▽

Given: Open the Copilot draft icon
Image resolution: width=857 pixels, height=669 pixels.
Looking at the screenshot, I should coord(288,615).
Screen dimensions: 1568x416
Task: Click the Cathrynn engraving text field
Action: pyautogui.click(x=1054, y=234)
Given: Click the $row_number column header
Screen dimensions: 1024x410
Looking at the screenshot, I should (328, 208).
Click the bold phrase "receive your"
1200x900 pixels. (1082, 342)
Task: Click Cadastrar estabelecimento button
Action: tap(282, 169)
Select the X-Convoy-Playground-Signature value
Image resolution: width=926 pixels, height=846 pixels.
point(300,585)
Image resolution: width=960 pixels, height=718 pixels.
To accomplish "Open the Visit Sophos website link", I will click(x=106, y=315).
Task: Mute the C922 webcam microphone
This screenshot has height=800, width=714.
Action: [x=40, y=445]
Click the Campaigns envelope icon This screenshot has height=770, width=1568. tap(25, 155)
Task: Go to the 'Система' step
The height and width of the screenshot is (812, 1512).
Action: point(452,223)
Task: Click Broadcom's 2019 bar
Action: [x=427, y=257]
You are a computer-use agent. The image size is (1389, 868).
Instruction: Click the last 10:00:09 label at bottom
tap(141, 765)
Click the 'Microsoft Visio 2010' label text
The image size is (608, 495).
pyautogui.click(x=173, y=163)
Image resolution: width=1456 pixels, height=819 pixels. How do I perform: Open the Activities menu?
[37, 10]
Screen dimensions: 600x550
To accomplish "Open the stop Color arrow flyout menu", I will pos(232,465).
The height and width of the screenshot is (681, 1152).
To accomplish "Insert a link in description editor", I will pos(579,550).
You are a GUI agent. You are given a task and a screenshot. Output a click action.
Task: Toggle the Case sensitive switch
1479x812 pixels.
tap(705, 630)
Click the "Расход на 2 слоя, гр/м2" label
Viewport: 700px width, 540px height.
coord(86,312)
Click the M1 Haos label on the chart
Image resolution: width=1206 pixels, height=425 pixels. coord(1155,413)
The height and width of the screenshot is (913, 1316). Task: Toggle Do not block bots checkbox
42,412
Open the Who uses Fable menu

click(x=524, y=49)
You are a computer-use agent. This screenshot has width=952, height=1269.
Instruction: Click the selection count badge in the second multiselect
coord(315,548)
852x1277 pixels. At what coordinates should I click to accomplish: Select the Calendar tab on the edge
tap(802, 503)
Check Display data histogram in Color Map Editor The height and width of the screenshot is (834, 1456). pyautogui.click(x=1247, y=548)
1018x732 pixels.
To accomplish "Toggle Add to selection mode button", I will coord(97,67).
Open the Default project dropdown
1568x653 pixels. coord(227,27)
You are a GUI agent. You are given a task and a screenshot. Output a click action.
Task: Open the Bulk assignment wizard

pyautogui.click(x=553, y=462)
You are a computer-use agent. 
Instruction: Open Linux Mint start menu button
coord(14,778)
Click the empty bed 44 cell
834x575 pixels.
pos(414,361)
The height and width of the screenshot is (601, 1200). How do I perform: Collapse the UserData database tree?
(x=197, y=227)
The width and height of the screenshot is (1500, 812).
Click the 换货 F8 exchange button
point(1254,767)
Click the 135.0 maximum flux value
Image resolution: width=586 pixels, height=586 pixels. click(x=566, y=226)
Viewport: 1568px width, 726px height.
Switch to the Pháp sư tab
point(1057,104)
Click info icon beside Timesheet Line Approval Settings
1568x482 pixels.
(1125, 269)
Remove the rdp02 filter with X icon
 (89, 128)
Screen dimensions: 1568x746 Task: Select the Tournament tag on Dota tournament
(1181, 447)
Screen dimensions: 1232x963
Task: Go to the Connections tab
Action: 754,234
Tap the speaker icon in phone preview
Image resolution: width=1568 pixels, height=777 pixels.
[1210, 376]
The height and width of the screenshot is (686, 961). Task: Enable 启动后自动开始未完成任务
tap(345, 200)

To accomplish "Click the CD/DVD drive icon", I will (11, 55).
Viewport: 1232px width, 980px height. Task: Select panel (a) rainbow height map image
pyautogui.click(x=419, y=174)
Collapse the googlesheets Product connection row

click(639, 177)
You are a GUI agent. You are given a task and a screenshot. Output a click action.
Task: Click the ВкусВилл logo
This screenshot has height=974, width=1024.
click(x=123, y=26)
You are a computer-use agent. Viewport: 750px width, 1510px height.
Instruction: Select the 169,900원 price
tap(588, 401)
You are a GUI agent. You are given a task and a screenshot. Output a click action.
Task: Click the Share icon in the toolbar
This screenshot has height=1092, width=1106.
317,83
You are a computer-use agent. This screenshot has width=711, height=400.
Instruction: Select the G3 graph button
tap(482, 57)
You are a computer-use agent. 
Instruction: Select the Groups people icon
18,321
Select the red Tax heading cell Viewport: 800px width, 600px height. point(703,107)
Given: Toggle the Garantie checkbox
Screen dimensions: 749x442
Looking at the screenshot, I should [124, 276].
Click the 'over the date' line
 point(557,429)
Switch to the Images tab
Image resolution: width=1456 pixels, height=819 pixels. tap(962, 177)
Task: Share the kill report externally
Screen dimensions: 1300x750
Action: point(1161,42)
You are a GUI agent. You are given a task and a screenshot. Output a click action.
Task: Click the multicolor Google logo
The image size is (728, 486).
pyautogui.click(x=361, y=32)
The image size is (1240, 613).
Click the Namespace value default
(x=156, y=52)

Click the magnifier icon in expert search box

△

Aim: Reproduce verbatim the lines of the listing from the line containing "Task: Mute the C922 webcam microphone" up to and including the line containing "Click the Campaigns".

Exercise solution:
Task: Mute the C922 webcam microphone
This screenshot has height=800, width=714.
Action: [x=40, y=445]
Click the Campaigns envelope icon This screenshot has height=770, width=1568. tap(25, 155)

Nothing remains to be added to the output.